New Year’s Day my beloved Nan had a mini stroke. She spent January in hospital and February in a nursing home. She died 1st March. Despite me telling myself for many years that my 93-year-old nan’s time on earth may be up soon, the finality of her death winded me in a brutal way. I felt hollow and empty. I would cry just thinking of her, hours would pass and I’d be sat in a vacant stupor. It was as if part of my life it gone for good. It took a lot of time and effort to get going again, tentatively finding a new way to live.

The autumn then threw me a second curve ball to deal with, my mum was diagnosed with skin cancer. A part of my brain reassured me that it was one of the most treatable forms of cancer, but then I was presented with the bad news stories – Vinnie Jones‘s wife Tanya died of a melanoma. I tried to contain the rising fear and this paralysed me again. From the moment of my mum‘s diagnosis to the meeting after her treatment where she was given the all clear it felt as if I’d held my breath.

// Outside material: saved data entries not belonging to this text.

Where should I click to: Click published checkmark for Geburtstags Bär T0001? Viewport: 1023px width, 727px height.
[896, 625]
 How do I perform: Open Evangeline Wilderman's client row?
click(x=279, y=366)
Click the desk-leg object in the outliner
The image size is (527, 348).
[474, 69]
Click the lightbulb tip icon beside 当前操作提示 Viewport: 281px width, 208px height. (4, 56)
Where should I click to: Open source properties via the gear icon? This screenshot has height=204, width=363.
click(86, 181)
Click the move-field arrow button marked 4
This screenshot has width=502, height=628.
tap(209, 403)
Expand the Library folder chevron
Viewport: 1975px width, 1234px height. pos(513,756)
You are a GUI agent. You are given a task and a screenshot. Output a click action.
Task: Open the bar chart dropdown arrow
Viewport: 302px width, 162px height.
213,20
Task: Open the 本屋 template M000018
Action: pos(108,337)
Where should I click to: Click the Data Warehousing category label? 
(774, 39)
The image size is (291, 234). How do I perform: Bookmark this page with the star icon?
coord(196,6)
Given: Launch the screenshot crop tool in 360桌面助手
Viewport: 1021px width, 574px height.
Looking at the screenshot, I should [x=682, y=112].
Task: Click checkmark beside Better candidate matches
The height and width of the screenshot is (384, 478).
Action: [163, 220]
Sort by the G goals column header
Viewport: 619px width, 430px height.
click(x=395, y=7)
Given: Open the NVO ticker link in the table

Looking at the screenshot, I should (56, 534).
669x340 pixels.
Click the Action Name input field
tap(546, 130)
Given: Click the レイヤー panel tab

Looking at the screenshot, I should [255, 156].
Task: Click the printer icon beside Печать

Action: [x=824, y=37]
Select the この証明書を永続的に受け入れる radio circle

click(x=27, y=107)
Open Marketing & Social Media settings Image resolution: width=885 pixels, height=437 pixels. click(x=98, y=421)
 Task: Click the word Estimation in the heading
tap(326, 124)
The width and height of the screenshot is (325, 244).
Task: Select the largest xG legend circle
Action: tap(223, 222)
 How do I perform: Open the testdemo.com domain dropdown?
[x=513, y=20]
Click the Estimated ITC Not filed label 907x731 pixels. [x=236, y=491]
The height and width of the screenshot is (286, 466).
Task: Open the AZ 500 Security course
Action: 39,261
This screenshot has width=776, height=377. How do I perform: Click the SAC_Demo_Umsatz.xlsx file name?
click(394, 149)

I have wondered what impact 2019 has had on me. I teach primary school children about resilience and how they can bounce back after difficulties, adversity, trauma and even tragedy.  Any adverse change in circumstance can be an opportunity to strengthen resilience. But I don’t feel stronger or transformed, I feel battered like after a fight.  

In order to get through such hard times I did a few things:

  • A lot of deep breathing and some meditation

  • Self care including a couple of gong baths (if you haven’t tried one – do!)

  • Time out. I quit my part time job in order to create some space in life

  • I started using CBD oil to quell the panic I felt inside

  • I tried to live by the mantra “no regrets”

  • I did a daily gratitude practice (3 good things)

Whether you believe in fate or not, the universe does conspired to give you what you ask for, not always in ways that you expect. This year I wasn’t just slowed down but stopped in my tracks twice. The frantic busyness that we all now wear like a modern day badge of honour was stripped away and left me with something I was unfamiliar with.  Like all forces of nature I couldn’t fight it, I just had to respect it and go with it.

I am so looking forward to a fresh year, one that hopefully has less tears in it. I don’t know what my intention for 2020 will be. I’m going to take my time and think carefully before throwing it out to the universe.